The institution has not made any loans to Burma since 1987 but returned to the country on Wednesday with the opening of a new Rangoon office after the former pariah state began a tentative program of political and economic reform.
The proposed $85 million loan is hoped to be approved by October and aims to benefit the population through grass roots development programs which will allow communities to decide whether to invest in schools, roads, water or other projects.
“Myanmar is among the poorest countries in the region. The needs of the people are great—and the World Bank Group is working with partners to support government reforms that will improve people’s lives, especially the poor and vulnerable,” said Pamela Cox, the bank’s vice-president for East Asia and the Pacific. “This will help lay the foundation for broad economic growth, creating opportunities for all.
Burma will have access to interest-free loans from the International Development Association, the World Bank’s fund for the poorest countries, after it clears arrears of $397 million.
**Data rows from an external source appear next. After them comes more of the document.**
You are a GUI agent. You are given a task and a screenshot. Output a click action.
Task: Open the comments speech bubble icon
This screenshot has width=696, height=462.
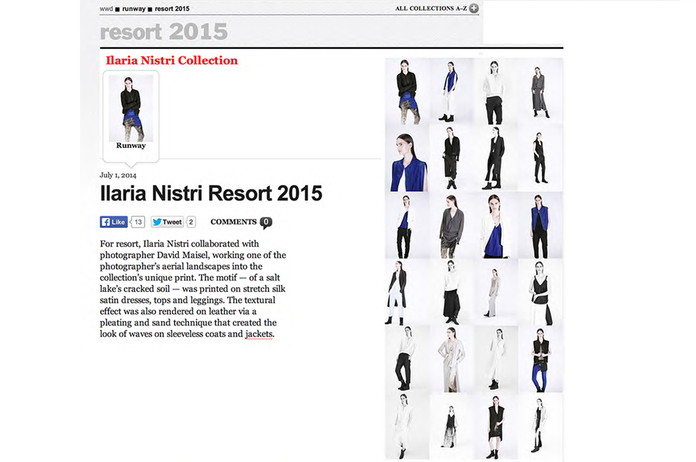pyautogui.click(x=266, y=222)
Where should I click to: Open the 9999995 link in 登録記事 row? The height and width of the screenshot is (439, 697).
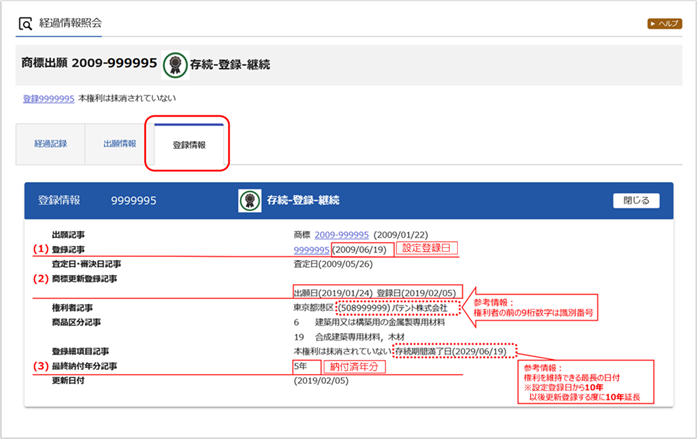[311, 248]
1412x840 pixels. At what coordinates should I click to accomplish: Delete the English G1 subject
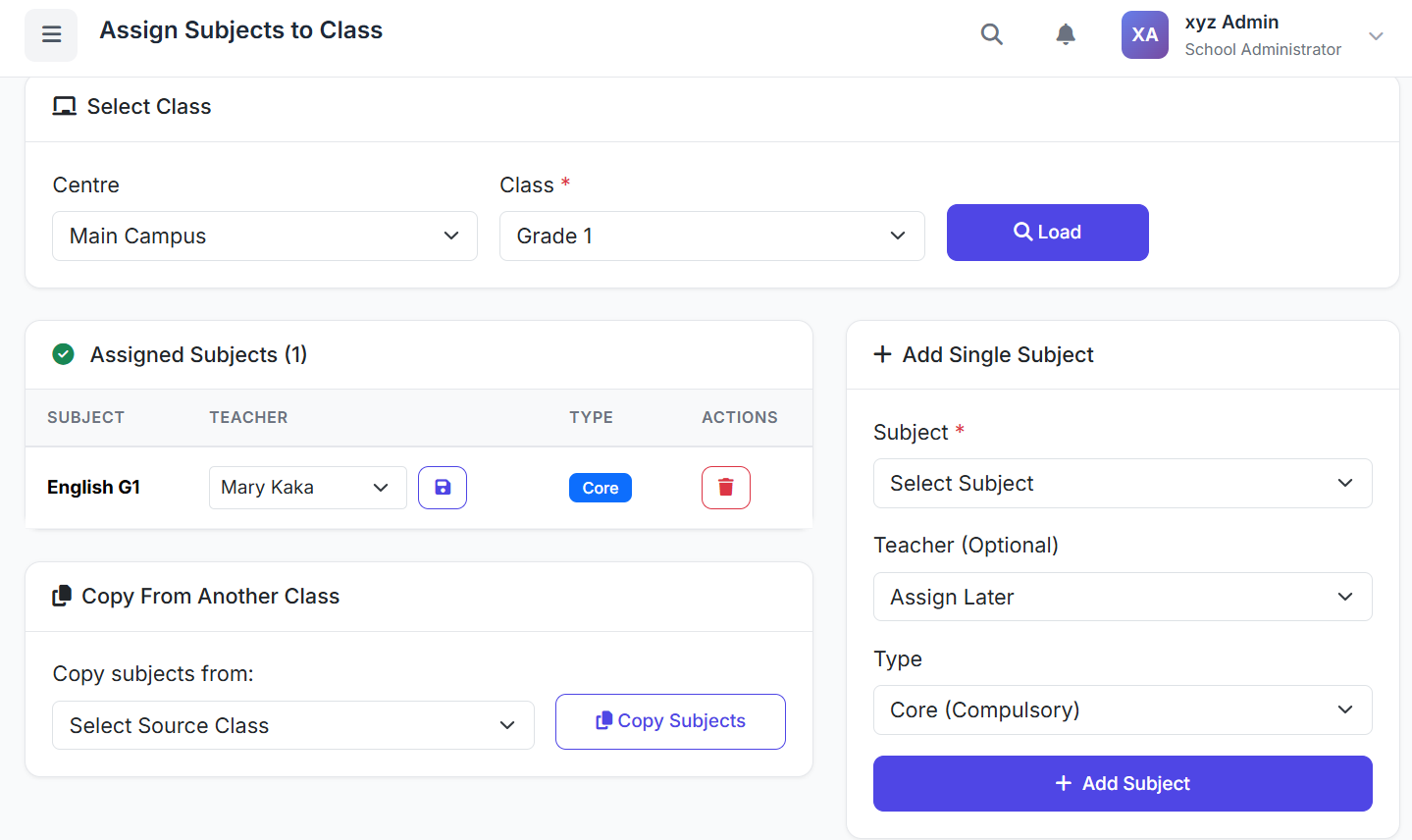pos(726,488)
But this does not represent the end of Burma’s debt mountain with nearly $500 million still owed to the Asian Development Bank (ADB), which also recently opened a small Rangoon office.
“I do want to emphasize we’re not forgiving the debt to Myanmar. We’re just clearing the back interest payments and Myanmar will resume paying its debts to the World Bank and the ADB,” explained Cox.
“We look for working with the country both in the public sector and private sector to encourage growth and rapid movement. The World Bank supports financing to government and IFC [International Finance Cooperation] provides financing to the private sector. In addition, we will bring technical assistance and global experience across the globe,” she added.
The World Bank has already been carrying out research in Burma and Cox met President Thein Sein, cabinet members and opposition leader Aung San Suu Kyi during her visit. The ADB has also played a leading role in advising Burma’s new quasi-civilian administration about economic reform.
“As we have witnessed in other economies in transition, the private sector plays a critical role in job creation and in providing the means for all to benefit from economic growth,” said World Bank International Finance Corporation Vice-President for Asia Pacific Karin Finkelston.